Inventory #20632.14       SOLD — please inquire about other items

William Cole

Enoch Meloon

Frederick Peverly

John Ferguson

Josiah Paul

Thomas Savage

Henry Foss

Ebenezer Hammond

Tobias Leighton

John Frost Junr

John Johnson

Tobias Hanscom

Daniel Green

John Stanley

Stephen Ferguson

Daniel Adams

John Whitelock

James Smart

Pelletiah Witham

John Chick

John Goold

William Nutter

Thomas Mehany

Simon Frost

Moses Witham Juner

Stephen Nason

Historical Background

In the wake of the April 19, 1775 Battles of Lexington and Concord, Joseph Warren, chairman of the Massachusetts Committee of Safety, sent out an urgent call to arms. Among the first to respond was Samuel Leighton, a prosperous, 35-year old farmer from the region then known as Piscataqua, (the watershed centered around Great Bay and its rivers) near Portsmouth, New Hampshire and Kittery, Maine. (Maine was part of Massachusetts at the time.) Leighton was commissioned as a captain and empowered to enlist a company of men “for the protection of American Liberty.” Leighton and his men joined the 30th Regiment commanded by Colonel James Scamman (or Scammon) and promptly marched south to Cambridge. There, they joined a growing cadre of Minutemen and militiamen sent to assist beleaguered Boston. Six months later they witnessed the end of the siege as the British sailed away, to regroup in Canada.

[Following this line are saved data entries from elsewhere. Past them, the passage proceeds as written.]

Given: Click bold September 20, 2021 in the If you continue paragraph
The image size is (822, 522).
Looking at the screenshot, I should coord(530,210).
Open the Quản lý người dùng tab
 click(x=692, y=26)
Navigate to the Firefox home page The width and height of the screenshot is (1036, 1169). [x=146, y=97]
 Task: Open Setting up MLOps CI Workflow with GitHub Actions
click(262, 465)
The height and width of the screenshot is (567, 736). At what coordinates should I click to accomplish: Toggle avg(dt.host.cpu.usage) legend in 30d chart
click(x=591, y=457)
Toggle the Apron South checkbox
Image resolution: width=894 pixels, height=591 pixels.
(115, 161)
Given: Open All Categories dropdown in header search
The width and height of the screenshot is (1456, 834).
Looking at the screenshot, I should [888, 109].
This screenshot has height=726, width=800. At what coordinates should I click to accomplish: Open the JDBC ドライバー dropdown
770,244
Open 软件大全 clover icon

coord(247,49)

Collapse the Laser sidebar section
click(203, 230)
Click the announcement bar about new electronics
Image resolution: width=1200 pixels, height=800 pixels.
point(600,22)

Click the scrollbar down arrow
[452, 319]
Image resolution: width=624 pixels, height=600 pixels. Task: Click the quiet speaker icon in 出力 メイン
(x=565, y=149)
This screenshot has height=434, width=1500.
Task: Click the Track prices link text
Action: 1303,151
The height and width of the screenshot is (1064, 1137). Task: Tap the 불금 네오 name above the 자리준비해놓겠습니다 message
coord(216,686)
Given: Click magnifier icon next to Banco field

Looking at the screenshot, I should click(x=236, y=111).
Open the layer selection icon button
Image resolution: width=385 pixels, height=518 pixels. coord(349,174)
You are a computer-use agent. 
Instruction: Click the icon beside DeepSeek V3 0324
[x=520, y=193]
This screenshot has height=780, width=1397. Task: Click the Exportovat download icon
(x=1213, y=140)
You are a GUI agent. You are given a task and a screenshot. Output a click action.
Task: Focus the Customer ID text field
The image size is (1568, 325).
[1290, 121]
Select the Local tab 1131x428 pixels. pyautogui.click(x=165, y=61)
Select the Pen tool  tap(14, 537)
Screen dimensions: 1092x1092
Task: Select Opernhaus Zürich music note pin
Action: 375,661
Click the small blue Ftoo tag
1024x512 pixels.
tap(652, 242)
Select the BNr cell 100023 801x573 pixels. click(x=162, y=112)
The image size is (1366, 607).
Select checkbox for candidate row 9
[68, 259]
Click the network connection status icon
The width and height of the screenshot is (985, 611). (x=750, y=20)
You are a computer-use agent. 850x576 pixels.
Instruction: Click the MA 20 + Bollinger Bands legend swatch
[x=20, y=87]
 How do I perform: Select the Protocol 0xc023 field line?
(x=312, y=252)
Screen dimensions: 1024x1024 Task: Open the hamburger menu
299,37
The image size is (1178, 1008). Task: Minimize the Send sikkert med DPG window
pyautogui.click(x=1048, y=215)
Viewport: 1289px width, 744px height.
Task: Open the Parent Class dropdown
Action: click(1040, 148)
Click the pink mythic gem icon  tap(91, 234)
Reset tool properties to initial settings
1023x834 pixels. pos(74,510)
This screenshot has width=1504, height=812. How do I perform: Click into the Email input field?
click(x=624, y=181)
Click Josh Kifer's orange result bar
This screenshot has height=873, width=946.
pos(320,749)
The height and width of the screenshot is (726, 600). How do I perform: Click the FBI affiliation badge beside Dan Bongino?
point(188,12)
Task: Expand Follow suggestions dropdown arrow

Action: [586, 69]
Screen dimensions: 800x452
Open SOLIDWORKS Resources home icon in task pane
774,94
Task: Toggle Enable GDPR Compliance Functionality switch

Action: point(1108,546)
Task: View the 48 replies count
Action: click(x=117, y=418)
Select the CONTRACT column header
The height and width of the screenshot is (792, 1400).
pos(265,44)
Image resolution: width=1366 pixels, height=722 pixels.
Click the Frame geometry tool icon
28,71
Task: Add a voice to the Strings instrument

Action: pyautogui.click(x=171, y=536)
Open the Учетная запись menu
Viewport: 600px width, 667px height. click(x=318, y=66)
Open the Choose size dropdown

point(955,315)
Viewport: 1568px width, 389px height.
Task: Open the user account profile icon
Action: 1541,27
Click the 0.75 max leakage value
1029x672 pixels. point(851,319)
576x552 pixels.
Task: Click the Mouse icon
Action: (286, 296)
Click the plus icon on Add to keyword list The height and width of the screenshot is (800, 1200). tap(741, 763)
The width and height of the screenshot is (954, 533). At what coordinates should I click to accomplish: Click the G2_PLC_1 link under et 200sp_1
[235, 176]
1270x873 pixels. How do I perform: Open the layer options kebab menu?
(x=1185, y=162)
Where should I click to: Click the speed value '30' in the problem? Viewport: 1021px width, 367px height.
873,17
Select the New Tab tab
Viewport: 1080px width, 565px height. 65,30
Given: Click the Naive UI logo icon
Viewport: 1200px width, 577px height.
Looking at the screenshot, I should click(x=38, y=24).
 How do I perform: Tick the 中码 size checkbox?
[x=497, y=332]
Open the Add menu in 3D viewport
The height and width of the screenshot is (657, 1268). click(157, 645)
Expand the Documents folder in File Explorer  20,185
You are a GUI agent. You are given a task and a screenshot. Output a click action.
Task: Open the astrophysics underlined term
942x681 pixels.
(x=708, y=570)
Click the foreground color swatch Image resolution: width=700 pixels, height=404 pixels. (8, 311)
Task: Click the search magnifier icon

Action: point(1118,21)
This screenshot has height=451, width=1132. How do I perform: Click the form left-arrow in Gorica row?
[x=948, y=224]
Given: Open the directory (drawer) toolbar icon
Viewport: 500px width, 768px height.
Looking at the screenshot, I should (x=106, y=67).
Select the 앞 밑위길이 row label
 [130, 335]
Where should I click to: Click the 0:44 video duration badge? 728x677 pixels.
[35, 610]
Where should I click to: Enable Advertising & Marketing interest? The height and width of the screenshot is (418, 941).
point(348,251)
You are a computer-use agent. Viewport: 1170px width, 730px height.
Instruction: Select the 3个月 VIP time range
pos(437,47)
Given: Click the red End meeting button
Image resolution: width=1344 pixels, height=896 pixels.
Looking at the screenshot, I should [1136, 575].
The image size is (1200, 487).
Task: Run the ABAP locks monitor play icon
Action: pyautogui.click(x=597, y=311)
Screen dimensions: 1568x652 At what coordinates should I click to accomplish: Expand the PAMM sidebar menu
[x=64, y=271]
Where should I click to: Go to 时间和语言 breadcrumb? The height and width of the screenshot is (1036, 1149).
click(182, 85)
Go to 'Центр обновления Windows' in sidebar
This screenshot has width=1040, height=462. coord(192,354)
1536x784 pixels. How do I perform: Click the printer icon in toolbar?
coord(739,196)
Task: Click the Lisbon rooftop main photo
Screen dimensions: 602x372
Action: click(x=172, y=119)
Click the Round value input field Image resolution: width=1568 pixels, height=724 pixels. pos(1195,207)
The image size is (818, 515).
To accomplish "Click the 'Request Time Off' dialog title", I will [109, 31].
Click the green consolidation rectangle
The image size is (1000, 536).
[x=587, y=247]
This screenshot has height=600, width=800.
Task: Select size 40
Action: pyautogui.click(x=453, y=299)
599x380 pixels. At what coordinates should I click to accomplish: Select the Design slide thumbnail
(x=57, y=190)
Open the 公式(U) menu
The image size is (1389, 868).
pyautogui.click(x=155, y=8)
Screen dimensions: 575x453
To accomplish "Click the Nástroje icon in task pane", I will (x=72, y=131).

Biographies of Leighton frequently state that he fought at Bunker Hill, but the military record suggests that he and his men missed the June 17, 1775, battle. Due to a miscommunication, the 30th Regiment ended up on Cobble Hill at Lechmere’s Point, instead of at the action on Breed’s Hill. The regiment’s absence led to a court-martial of Colonel Scamman the next month, although he was acquitted on all charges. Drummer Henry Foss, testified that,

as we marched down Cambridge road, we met two men on horseback, who told us the regulars were landing at Lechmere-Point. We then marched very fast, towards the point where we met Gen. Whitcomb, who told Col. Scammans to go round to the hill, which hill I understood to mean the little round hill, we marched to. I was within ten feet of General Whitcomb, when these orders were given.

On July 3, 1775, George Washington arrived to take command of Continental forces. He faced the daunting task of converting the ill-trained troops into an army while at the same time trying to drive the British out of Boston. As the siege dragged on through the fall, Washington sent Henry Knox on a daring mission to retrieve captured cannon from Ticonderoga. When Knox returned with the artillery, Washington and the American army silently fortified Dorchester Heights, overlooking Boston, on the night of March 4, 1776. The British awoke to find themselves ringed by cannon. Having to choose between attacking the heavily-fortified positions or evacuate, they chose the latter, retreating to their ships on March 17 and sailing from Boston on March 27.

Selected References

Goold, Nathan. History of Col. James Scamman’s Thirtieth Regiment of Foot (Portland, Maine: Thurston Print, 1899)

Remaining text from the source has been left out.